To-do list:
A. Output the passage of the energy reuse article that begins at the words "According to UK" and stops after the words "down the drain.", copied word for word.
B. Pick up the energy reuse article where it stops and continue writing it.

Extract provided:
Why future generations will focus on reusing energy rather than reducing it – and why this is the only way we’ll slow climate change

By José Melico, Founder of Zypho

Across the public sector energy is a major concern both for short term budgeting and long-term sustainability.  In the future, finding ways not just to save energy but to develop ways to reuse energy that would otherwise be wasted will challenge our creativity at all levels.

Looking ahead, wasting energy will be unthinkable – although this is good news, it won’t be enough to tackle the issues of increased energy demand and an ever-growing population. So, we will need to turn our attention to recapturing and reusing energy as well.  This is  needed if we’re to slow climate change and create a future with a sustainable energy system.

Current energy wastage

In the UK alone, more than half of the energy produced is wasted, right at the source. 54 percent of heat energy generated at power plants escapes before it can be turned into useful electricity, according to a 2015 report by the Association for Decentralised Energy.

This wasted energy is worth £9.5bn per year. Per person, that’s equivalent to more than half the average UK annual electricity bill – about £592.

A great deal of heat energy is lost in homes and buildings that are not energy efficient as well.

This is why the 2012 Energy Efficiency Directive requires all new homes in the EU to have nearly zero-energy building (NZEB) status by 2020, and all new public buildings to be NZEBs by 2018.

According to UK energy saving advice website, TheGreenAge, 35 percent of heat energy is lost in the home through the walls and gaps in and around windows and doors, 25 percent is lost through the roof, and another 10 per cent is lost through the floor.

Insulation, sealing gaps, switching to more efficient modern boiler systems, and installing double glazed windows are obvious ways of reducing this kind of home energy wastage.

Another, often overlooked problem is water heat wastage.

Around 15-30 percent of a typical home energy bill is spent on heating water, while almost 90 percent of the energy used to heat shower water is wasted.

This inspired me to design Zypho, a water heat recovery device that’s installed under a shower tray or bathtub to capture and reuse around 10°C of lost heat energy that would otherwise go down the drain.

This energy is then reused to heat the cold water travelling to the shower tap, cutting carbon footprints and reducing energy bills by up to 30 per cent.

Energy recovery is also occurring in different forms, and on a larger scale. For example, in the Swedish capital, the Stockholm Data Parks project is harvesting heat energy generated from the masses of computers in its data centres to help heat the homes of over 900,000 people in the city.

Data on locating visible targets:
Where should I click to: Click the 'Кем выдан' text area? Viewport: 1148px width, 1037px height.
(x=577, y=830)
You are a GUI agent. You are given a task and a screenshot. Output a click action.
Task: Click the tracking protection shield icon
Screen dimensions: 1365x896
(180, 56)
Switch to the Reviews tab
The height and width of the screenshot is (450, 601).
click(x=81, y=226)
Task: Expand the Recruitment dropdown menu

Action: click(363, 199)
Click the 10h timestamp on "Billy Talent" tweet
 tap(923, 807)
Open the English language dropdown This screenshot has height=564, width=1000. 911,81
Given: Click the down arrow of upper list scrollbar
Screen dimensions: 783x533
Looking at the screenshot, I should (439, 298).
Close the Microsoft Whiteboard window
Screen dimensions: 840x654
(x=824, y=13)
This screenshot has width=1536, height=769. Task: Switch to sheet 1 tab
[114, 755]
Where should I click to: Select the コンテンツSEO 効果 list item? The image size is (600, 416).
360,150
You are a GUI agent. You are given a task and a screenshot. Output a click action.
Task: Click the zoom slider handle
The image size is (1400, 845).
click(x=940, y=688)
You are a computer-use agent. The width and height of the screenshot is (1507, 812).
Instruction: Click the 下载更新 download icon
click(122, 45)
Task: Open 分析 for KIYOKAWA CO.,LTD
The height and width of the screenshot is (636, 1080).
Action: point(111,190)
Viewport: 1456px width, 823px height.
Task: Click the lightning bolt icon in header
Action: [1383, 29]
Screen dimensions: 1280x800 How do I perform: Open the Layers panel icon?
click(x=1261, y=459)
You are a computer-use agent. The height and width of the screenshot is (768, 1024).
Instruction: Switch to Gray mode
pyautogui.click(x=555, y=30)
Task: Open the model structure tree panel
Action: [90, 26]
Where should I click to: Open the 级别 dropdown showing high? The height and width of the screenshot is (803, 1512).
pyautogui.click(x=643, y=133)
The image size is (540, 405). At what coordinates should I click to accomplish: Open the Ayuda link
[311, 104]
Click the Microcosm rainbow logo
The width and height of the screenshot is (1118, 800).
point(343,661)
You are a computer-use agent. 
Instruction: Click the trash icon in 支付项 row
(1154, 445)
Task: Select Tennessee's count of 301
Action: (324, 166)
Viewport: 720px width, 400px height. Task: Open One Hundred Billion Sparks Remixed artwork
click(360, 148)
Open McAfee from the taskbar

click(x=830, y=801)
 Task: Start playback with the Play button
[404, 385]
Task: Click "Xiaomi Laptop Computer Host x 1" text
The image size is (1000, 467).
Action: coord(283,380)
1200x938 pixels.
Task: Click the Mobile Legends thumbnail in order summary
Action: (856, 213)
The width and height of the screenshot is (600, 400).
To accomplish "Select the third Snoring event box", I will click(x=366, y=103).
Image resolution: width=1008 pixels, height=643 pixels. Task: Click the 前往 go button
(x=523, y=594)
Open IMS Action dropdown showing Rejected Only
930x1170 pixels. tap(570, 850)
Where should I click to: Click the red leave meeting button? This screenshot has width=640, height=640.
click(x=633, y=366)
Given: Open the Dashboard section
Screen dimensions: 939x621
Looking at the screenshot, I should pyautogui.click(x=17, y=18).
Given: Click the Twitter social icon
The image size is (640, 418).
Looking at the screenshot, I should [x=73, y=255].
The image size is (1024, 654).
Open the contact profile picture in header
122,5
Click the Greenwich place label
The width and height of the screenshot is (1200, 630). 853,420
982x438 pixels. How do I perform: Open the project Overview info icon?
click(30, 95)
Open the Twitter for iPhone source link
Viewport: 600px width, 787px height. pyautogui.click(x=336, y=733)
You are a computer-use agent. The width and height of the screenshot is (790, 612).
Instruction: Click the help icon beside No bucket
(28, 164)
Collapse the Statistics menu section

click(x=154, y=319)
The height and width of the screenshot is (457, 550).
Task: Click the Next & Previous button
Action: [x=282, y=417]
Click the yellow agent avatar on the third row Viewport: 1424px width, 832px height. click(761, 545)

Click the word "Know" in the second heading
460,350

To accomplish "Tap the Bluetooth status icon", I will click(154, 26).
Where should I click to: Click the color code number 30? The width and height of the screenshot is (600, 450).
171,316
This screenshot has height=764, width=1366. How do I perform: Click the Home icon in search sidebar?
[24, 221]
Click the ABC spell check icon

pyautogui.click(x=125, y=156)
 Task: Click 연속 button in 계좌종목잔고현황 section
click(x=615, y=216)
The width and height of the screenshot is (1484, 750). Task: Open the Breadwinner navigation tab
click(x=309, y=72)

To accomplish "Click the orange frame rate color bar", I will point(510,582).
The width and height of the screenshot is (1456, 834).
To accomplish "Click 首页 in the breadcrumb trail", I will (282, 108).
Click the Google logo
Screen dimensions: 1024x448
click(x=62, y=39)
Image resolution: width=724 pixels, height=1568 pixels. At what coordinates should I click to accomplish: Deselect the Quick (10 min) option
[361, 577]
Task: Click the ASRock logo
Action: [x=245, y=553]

Exercise responses:
A.
According to UK energy saving advice website, TheGreenAge, 35 percent of heat energy is lost in the home through the walls and gaps in and around windows and doors, 25 percent is lost through the roof, and another 10 per cent is lost through the floor.

Insulation, sealing gaps, switching to more efficient modern boiler systems, and installing double glazed windows are obvious ways of reducing this kind of home energy wastage.

Another, often overlooked problem is water heat wastage.

Around 15-30 percent of a typical home energy bill is spent on heating water, while almost 90 percent of the energy used to heat shower water is wasted.

This inspired me to design Zypho, a water heat recovery device that’s installed under a shower tray or bathtub to capture and reuse around 10°C of lost heat energy that would otherwise go down the drain.

B.
The cold water used to cool the air in data centres to stop servers from overheating is, in turn, heated-up itself. But rather than wasting this now-hot water, it is distributed back to a cooling and heating agency and redistributed for heating homes.

These two examples, Zypho and Stockholm Data Parks, illustrate how a combination of small scale units and large industrial scale projects can help us get more from the energy we are currently using. In the future, this heat recovery will be the key to reducing our energy use.

Unlikely new sources for energy generation

As well as reusing wasted energy, pioneers are also looking at using energy from some unlikely sources.

For instance, Belgian company Turbulent is pioneering whirlpool turbines, which harvest river or canal water to provide low-cost energy to small rural communities, 24 hours a day.

It’s even possible to harvest piezoelectric energy – electricity generated by the use of pressure – as the Institute of Physics (IoP) explains.

One example involves using the force required to press a button to charge small, low-power electronic devices, thus replacing the need for batteries. This would also cut down the use of batteries, which are already complicated to dispose of as they contain chemicals and metals that are harmful to the environment, and to humans.

On a larger scale, piezoelectric floor tiles could harvest “the kinetic energy generated by the footsteps of crowds to power ticket gates and display systems”. One company making this a reality is Pavegen which has installed smart floors and pavements in a number of locations.

As well as harvesting otherwise wasted energy, we will also see a shift towards the reuse of waste itself.

Marcus Gover, director at the UK advocacy group WRAP, told the Guardian that by 2025, waste disposers “won’t be burying or burning people’s rubbish as they do today”, they will instead be returning “valuable resources to manufacturers”.

One solution, the Guardian highlights, “is turning waste into energy” – a market predicted to be worth $37.64bn by 2020.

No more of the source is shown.